GB’ Blog 11
Svanir is our “Sacred grove”. I believe in my heart of hearts that many benign spirits of the plant kingdom live here. Since we have always sided with the trees over bricks – often to the chagrin of civil engineers and contractors, the benign spirits will caution us of danger as well as protect us.
We however, fear that our wonderful wild, natural surroundings will soon fall under the destructive scanners of city planners, egged on by real estate interests. In the not too distant future, and notwithstanding the protection offered by the half a kilometer eco sensitive area around the Chandaka- Dampara sanctuary, the breeding ground of tiny birds, butterflies, and unseen terrestrial life, the life of all mature trees will be sacrificed to provide homes to humans, for shops and … “what not”. The homes of birds, butterflies and insects will vanish. The trees and plants we are co existing with will become an oasis of the Chandaka region.
A couple of days ago, when I began to write this, I had personally witnessed what the “what not” of the previous para actually meant; it meant drains, yes you read correctly : drains. Drains have priority over shade giving and flowering trees!

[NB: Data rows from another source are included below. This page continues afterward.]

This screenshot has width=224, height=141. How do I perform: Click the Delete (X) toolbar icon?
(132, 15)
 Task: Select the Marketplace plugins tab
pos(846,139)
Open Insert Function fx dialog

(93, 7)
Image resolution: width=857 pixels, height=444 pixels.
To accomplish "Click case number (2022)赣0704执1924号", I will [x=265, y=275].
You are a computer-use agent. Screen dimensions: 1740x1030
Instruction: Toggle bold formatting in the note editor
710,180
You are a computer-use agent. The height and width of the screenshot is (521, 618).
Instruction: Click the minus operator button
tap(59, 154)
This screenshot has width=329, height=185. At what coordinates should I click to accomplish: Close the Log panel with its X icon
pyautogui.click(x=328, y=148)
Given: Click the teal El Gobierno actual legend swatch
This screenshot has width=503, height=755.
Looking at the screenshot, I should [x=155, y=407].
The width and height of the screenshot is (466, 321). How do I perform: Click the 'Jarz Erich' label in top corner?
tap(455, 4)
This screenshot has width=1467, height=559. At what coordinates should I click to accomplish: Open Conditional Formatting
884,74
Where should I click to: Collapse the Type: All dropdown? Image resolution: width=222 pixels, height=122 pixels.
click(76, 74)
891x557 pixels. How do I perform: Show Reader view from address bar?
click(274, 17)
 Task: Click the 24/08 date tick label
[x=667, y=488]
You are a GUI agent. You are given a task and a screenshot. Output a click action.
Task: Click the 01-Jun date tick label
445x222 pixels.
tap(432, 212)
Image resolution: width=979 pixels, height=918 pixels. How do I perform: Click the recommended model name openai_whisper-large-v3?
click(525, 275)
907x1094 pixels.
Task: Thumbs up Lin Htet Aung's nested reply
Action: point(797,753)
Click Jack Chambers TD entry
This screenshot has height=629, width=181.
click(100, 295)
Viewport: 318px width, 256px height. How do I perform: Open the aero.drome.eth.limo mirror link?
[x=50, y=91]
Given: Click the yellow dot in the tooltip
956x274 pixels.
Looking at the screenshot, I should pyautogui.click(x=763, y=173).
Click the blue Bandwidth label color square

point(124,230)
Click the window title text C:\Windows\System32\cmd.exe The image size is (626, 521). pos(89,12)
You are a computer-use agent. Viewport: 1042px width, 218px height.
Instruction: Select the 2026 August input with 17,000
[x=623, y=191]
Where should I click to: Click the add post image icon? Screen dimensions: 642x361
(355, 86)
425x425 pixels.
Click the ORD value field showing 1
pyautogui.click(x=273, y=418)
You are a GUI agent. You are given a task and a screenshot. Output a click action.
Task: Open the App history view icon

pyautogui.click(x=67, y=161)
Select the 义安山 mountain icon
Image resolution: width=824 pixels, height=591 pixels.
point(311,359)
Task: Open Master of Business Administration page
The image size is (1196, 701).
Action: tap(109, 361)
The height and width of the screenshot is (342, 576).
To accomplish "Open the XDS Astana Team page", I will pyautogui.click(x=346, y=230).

On the pretext of enlarging a storm water drain adjacent to the boundary wall of an Apartment complex, mature trees were sacrificed all too quickly. Fifteen years ago, when we were not ‘smart’ citizens of the smart city Bhubaneswar, residents had planted these trees; trees that provided a place to rest to tired travellers and hawkers, as well as shade for car parking. During heavy rains in the earlier years, the natural slope of the land discharged the excess rainwater to a natural drainage point. During the dry season, city refuse was dumped at convenient corners and picked up the next day by tractor trailers.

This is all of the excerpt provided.